■ Tekstgedeelte ■
(Hydroxy)chloroquine is één van de antivirale middelen die het RIVM op dit moment adviseert bij de experimentele / off-label behandeling van COVID-19 (https://swab.nl/nl/covid-19). Chloroquine is bekend als een antimalariamiddel, dat ook wordt gebruikt in de behandeling van auto-immuun reumatoïde artritis. Vanuit die indicaties is bekend dat het middel ernstige neuropsychiatrische bijwerkingen kan hebben.
Chloroquine wordt in verband gebracht met verschillende neuropsychiatrische symptomen, zoals: psychose, agitatie, angst, stemmingsklachten, affectlabiliteit, desoriëntatie, verwardheid, delier en suïcidaliteit. Over het algemeen verdwijnen deze verschijnselen volledig nadat het middel gestopt wordt (Mascolo e.a. 2018). Het ontstaan van deze bijwerkingen is dosis- en duuronafhankelijk (Biswas e.a. 2014).
Kortom, de kans is groot dat psychiaters komende tijd in consult worden gevraagd bij patiënten die tijdens de behandeling van COVID-19 psychotische- of andere psychiatrische verschijnselen ontwikkelen. Dit zal dan vaak gaan om ernstig zieke patiënten. Als men online gaat zoeken naar informatie, dan blijkt dat er vrij weinig over bekend is. Een aantal zaken die van belang kunnen zijn bij de behandeling van een chloroquine-geïnduceerde psychose (CGP) hebben we hier op een rijtje gezet.
Kenmerken CGP
De verschijnselen bij een psychose na inname van chloroquine lijkt wat te verschillen met andere kortdurende psychotische episodes: vaker met visuele hallucinaties, derealisatie, agitatie en stemmingsstoornissen; maar met beter ziekte-inzicht.
Latentietijd CGP
In een studie was de latentietijd tussen chloroquine gebruik en het ontstaan van psychotische verschijnselen gemiddeld 100 uur (range 6 – 432 uur) (Biswas e.a. 2014).
Beleid bij CGP
- Het beleid bij psychotische verschijnselen bij chloroquine gebruik is het direct staken van chloroquine, echter in verband met een lange eliminatie tijd kan het tot twee maanden duren voordat het volledig uit het lichaam is geëlimineerd.

■ Uit te voeren ■
[a] Kopieer uit de tekst over chloroquine-geïnduceerde psychose letterlijk het gedeelte van "(Hydroxy)chloroquine is één" tot en met "bijwerkingen kan hebben.".
[b] Schrijf de tekst over chloroquine-geïnduceerde psychose verder, aansluitend op de laatste zin die er staat.

Opgeslagen gegevensrijen:
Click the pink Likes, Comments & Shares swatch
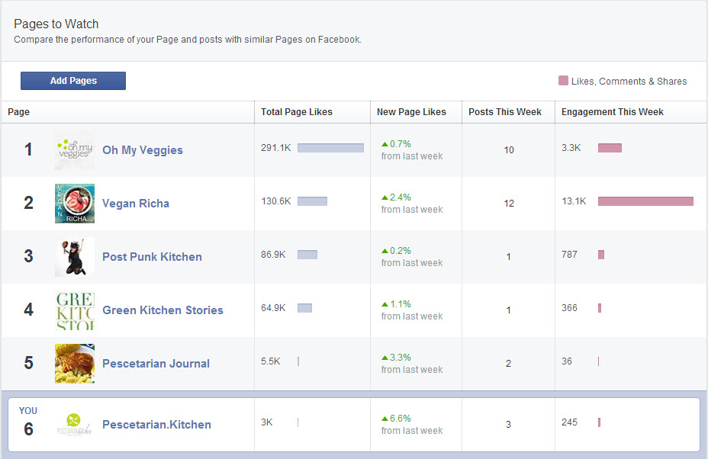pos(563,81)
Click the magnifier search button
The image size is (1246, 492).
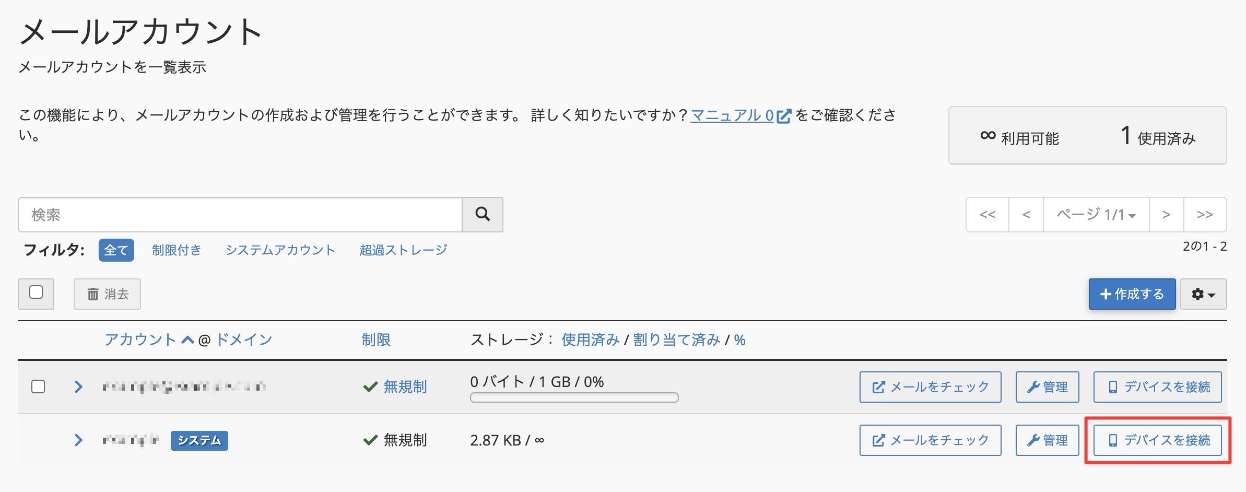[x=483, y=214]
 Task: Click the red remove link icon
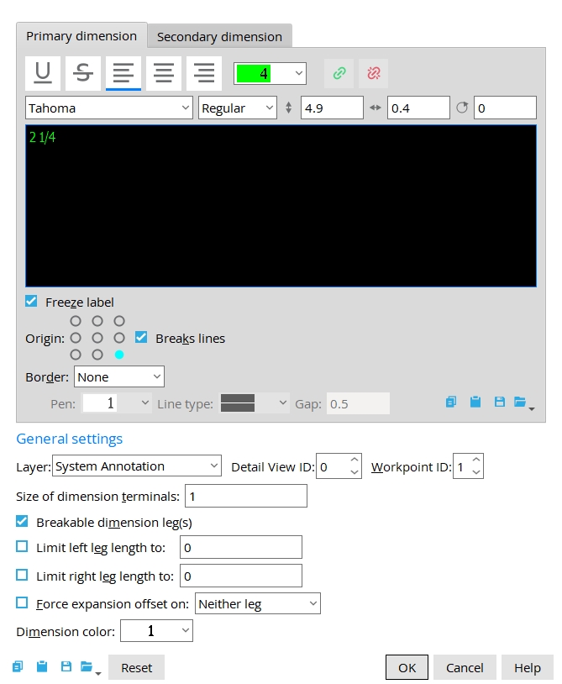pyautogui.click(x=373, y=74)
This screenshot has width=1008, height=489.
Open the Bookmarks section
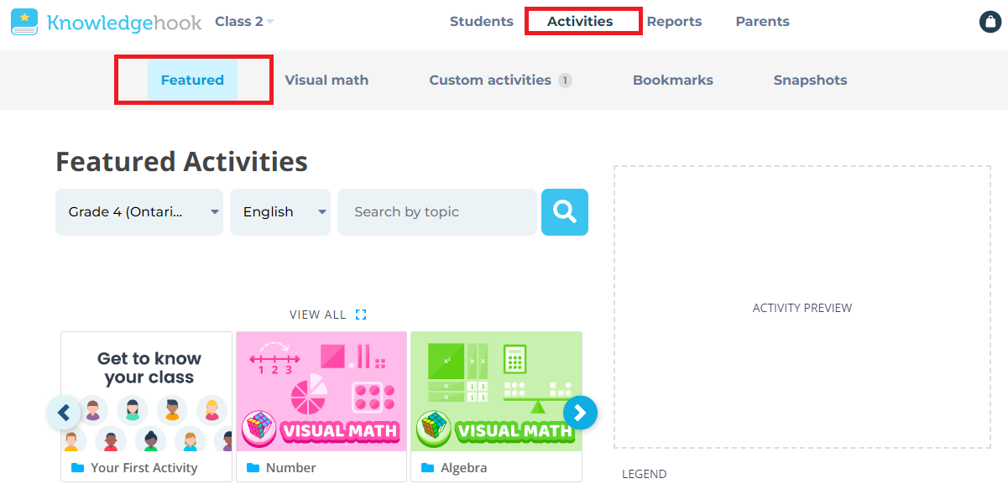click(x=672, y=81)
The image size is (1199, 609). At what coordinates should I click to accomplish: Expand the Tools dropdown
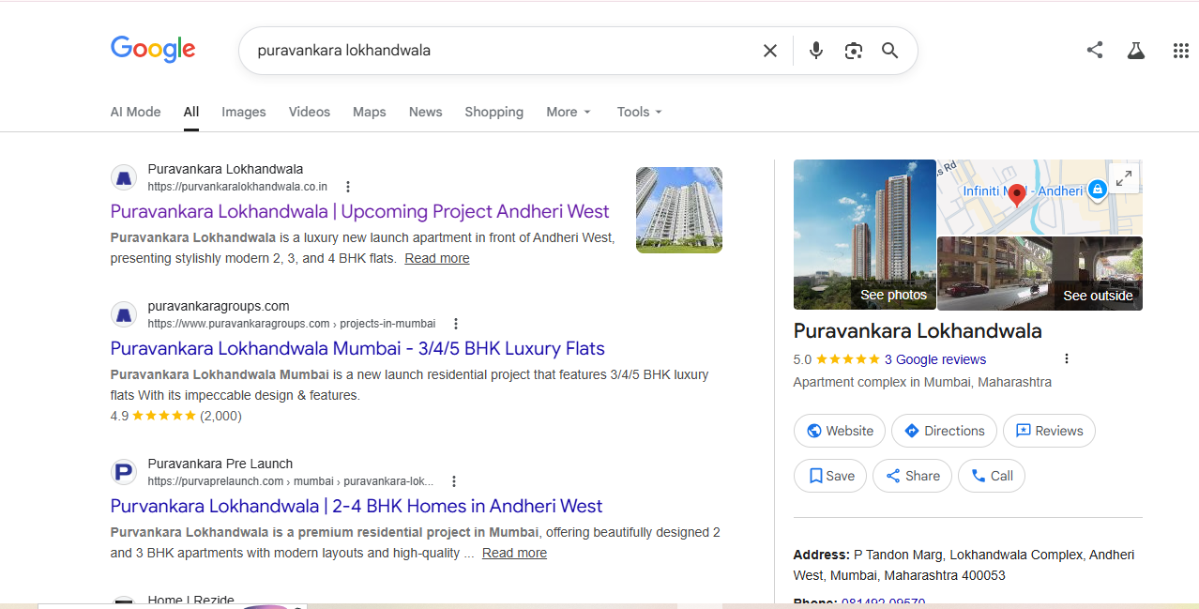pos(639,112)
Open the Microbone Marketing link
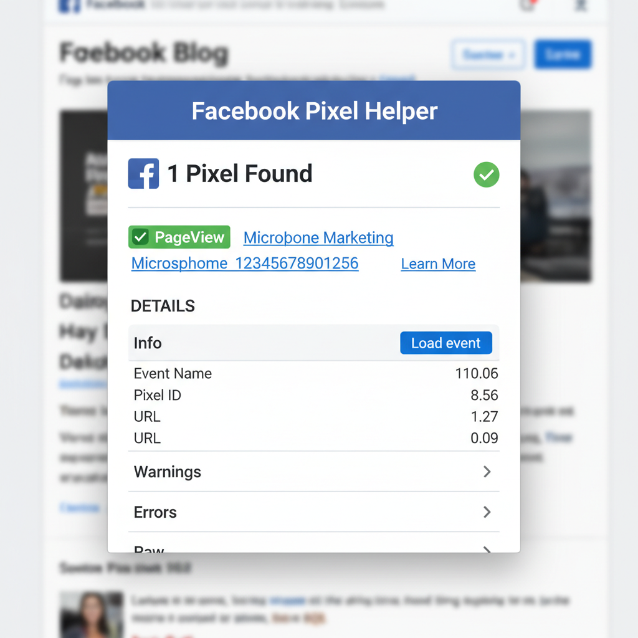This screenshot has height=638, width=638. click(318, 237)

...

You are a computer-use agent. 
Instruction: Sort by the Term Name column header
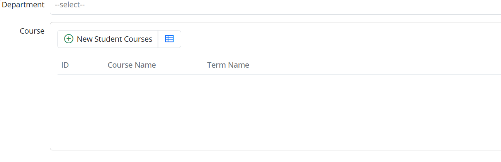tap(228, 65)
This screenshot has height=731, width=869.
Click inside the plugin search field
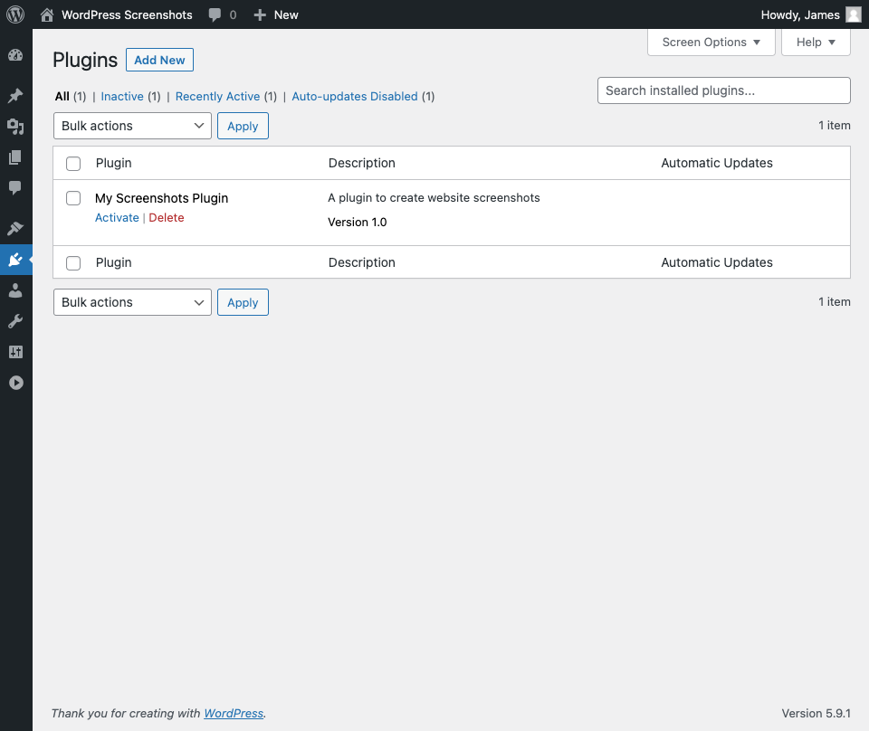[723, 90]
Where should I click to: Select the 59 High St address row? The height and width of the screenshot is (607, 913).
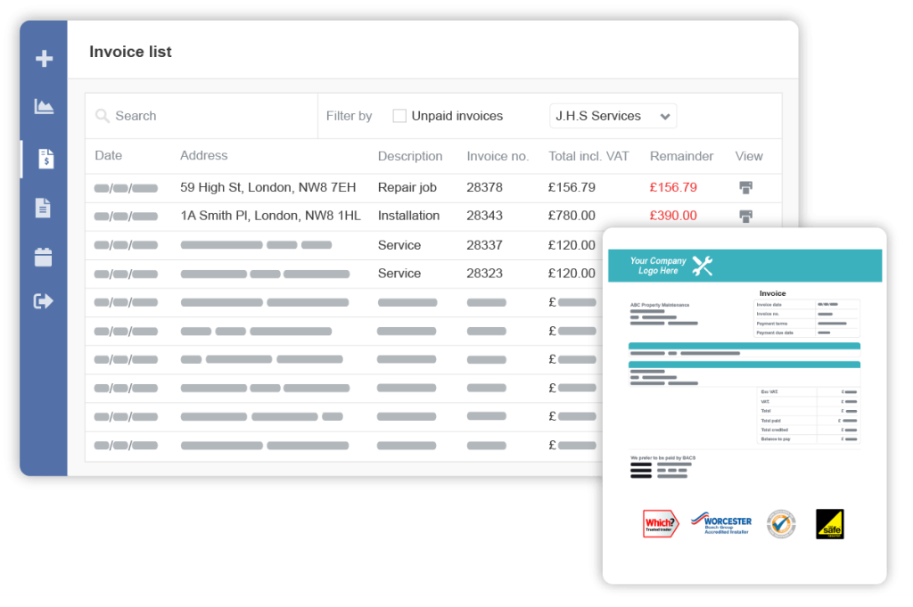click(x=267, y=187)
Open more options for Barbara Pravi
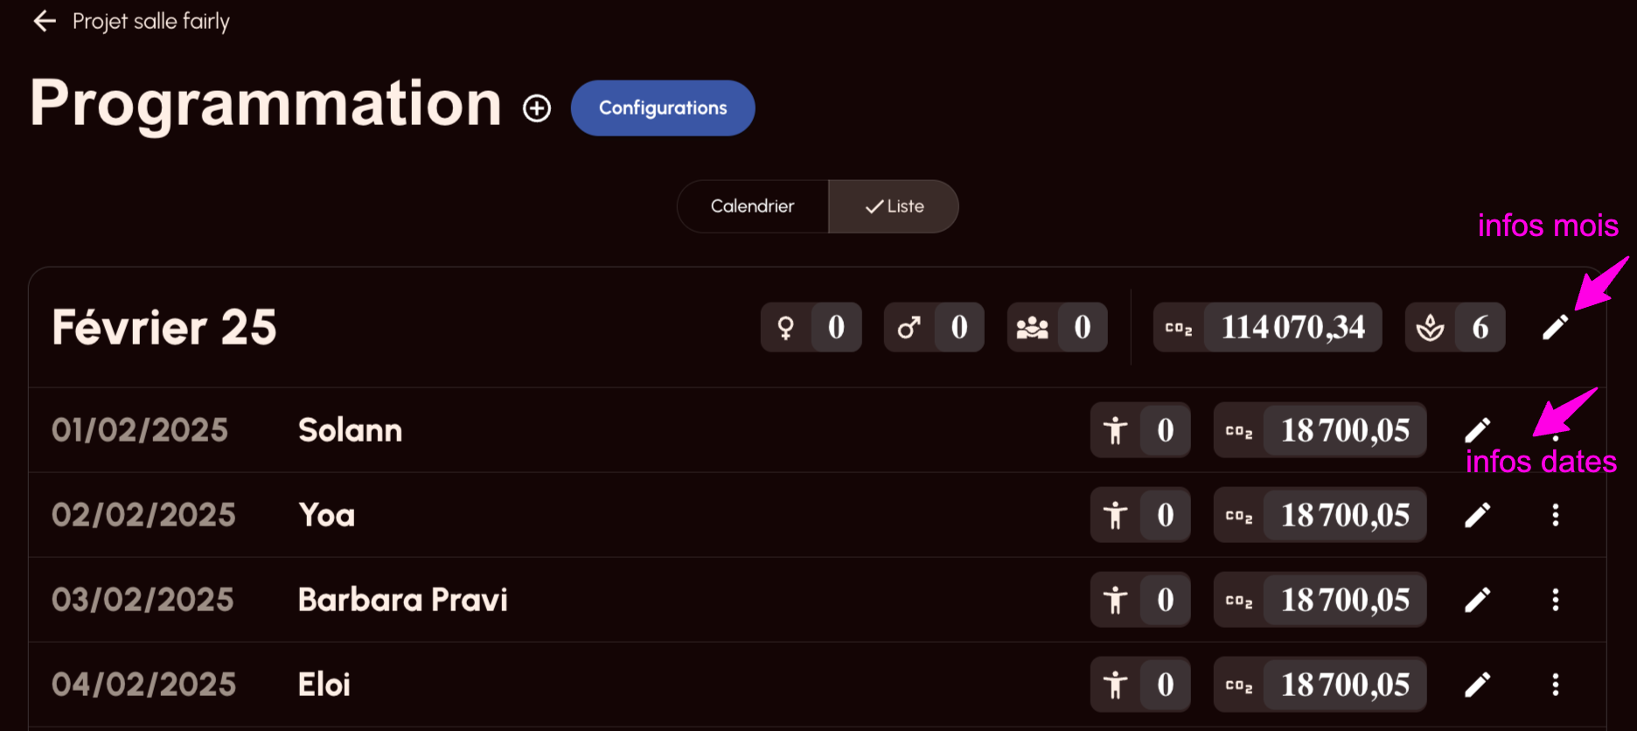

■ Antwoordenlijst ■
[a]
(Hydroxy)chloroquine is één van de antivirale middelen die het RIVM op dit moment adviseert bij de experimentele / off-label behandeling van COVID-19 (https://swab.nl/nl/covid-19). Chloroquine is bekend als een antimalariamiddel, dat ook wordt gebruikt in de behandeling van auto-immuun reumatoïde artritis. Vanuit die indicaties is bekend dat het middel ernstige neuropsychiatrische bijwerkingen kan hebben.

[b]
- Er kan een antipsychoticum gestart worden ter behandeling van ernstige psychotische verschijnselen. Uit onderzoek blijkt dat meerdere antipsychotica QTc-tijd verlenging geven. Dit is dosisafhankelijk (Zoeteman e.a. 2001). Risicoverhogende factoren zijn: preexistente QTc tijd verlenging (>480ms), familiaire ritmestoornissen, Qtc tijd verlengende medicatie, hypokaliemie van minder dan 3.5 mmol/l, cardiale symptomen (syncope, hartkloppingen, dyspnoe en angina), leeftijd ouder dan 70 jaar en het vrouwelijk geslacht. Haloperidol, quetiapine, olanzapine en risperidon hebben slechts een mild QTc-verlengend effect, vooral in lage dosering (Zorgstandaard ‘Bijwerkingen’, Akwa GGZ, 2017). Aangeraden wordt dus een van deze middelen in lage dosering te starten. Bij patiënten met hoge doseringen antipsychotica of andere risicofactoren voor Qtc tijd verlenging is het aan te bevelen voor het starten van de medicatie een uitgangs-ECG te maken en dit na instelling op antipsychotica te herhalen. Bij toename QTc tijd van meer dan 60 ms of een QTc tijd hoger dan 500 ms is het van belang een ander middel te overwegen of antipsychotica te stoppen.
- Bij ernstige agitatie kan er gekozen worden voor lorazepam of midazolam. Doseringen hiervan moeten zo laag mogelijk gehouden worden in verband met risico op ademdepressie.
Referenties
Mascolo A, Berrino PM, Gareri P, Castagna A, Capuano A, Manzo C, Berrino L. Neuropsychiatric clinical manifestations in elderly patients treated with hydroxychloroquine: a review article. Inflammopharmacology. 2018 Oct;26(5):1141-1149.
Biswas PS, Sen D, Majumdar R. Psychosis following chloroquine ingestion: a 10-year comparative study from a malaria-hyperendemic district of India. Gen Hosp Psychiatry. 2014 Mar-Apr;36(2):181-6.
Zoeteman JB, Meesters PD, Wilde AAM. Antipsychotica, qt-verlenging en het risico van hartritmestoornissen: consequenties voor de klinische praktijk. Tijdschrift voor Psychiatrie. 2001 43; 11: 787-791.